De uitspraak van het CBb is een vervolg op de uitspraak van 1 december 2015. Daarin deed het CBb uitspraak over de door de NZa vastgestelde huisartsentarieven, onder meer over de eis dat de huisarts met de verzekeraar een overeenkomst moet sluiten voordat hij een rekening kan sturen (het contractvereiste). Het CBb beklemtoonde toen de vrijheid van de patiënt om zich te wenden tot de huisarts van zijn keuze. Die vrijheid staat onder druk als de gekozen arts bepaalde behandelingen niet in rekening mag brengen.

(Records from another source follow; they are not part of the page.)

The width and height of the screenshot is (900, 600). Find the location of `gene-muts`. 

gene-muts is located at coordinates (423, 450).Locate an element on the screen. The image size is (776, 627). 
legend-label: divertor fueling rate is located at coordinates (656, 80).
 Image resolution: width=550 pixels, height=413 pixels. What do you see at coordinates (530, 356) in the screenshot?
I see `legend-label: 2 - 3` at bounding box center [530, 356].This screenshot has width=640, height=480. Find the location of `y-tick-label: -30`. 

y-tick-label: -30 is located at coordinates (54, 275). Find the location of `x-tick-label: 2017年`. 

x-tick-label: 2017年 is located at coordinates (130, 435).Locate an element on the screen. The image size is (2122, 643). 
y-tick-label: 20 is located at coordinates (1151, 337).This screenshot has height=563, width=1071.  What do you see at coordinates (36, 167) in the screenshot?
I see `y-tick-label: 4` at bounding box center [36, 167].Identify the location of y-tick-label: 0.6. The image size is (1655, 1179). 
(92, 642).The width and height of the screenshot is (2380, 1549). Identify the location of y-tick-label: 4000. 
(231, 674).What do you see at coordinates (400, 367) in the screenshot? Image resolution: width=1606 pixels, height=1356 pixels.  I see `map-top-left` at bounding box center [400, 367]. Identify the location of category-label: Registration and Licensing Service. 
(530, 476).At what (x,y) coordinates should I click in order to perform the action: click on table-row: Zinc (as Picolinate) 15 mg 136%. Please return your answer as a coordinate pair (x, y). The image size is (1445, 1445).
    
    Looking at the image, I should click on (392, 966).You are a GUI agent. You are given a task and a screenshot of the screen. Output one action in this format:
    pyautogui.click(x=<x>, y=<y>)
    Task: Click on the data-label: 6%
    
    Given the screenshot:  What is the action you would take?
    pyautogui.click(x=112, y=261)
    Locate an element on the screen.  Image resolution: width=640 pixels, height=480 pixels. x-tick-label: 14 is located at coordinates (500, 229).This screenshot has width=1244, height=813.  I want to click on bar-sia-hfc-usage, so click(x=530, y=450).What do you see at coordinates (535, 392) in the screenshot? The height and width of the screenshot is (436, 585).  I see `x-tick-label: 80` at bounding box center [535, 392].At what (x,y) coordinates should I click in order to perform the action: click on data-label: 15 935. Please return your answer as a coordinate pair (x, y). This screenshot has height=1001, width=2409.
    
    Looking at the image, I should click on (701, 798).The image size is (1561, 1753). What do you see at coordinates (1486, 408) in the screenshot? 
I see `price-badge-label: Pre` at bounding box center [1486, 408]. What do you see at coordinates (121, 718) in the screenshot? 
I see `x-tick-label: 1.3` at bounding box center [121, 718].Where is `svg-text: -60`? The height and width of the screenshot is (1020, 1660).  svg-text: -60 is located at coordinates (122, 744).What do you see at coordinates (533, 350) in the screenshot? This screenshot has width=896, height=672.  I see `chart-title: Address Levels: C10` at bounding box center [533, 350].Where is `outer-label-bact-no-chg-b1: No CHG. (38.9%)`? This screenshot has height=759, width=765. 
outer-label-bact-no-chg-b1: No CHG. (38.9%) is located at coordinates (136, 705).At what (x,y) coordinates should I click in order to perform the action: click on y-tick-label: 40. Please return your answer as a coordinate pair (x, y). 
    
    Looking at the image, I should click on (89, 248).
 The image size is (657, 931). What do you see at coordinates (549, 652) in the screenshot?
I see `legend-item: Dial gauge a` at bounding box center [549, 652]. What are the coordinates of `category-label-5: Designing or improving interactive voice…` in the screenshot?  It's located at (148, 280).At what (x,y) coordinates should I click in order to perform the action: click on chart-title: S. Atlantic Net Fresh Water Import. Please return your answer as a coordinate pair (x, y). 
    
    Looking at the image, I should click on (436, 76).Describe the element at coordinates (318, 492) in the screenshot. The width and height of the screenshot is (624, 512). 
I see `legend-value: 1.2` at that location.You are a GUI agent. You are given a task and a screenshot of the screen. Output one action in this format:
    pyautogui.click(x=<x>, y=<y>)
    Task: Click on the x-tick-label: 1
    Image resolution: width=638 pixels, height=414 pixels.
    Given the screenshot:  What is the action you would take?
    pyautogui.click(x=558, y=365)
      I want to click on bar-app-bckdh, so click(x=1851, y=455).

De NZa en huisartsen legden deze uitspraak verschillend uit. De huisartsen lazen dat de NZa het contractvereiste in het geheel niet meer mag stellen. Volgens de NZa verhindert de uitspraak haar niet het contractvereiste te hanteren voor aanvullende vergoedingsmogelijkheden, zoals resultaatbeloning, zolang de zorg waar de patiënt om vraagt door de huisarts ook zonder contract kan worden geleverd en gedeclareerd.
Het CBb oordeelt dat de NZa de uitspraak van 1 december 2015 correct heeft begrepen maar dat het dus voor enkele prestaties onterecht wordt gehandhaaft.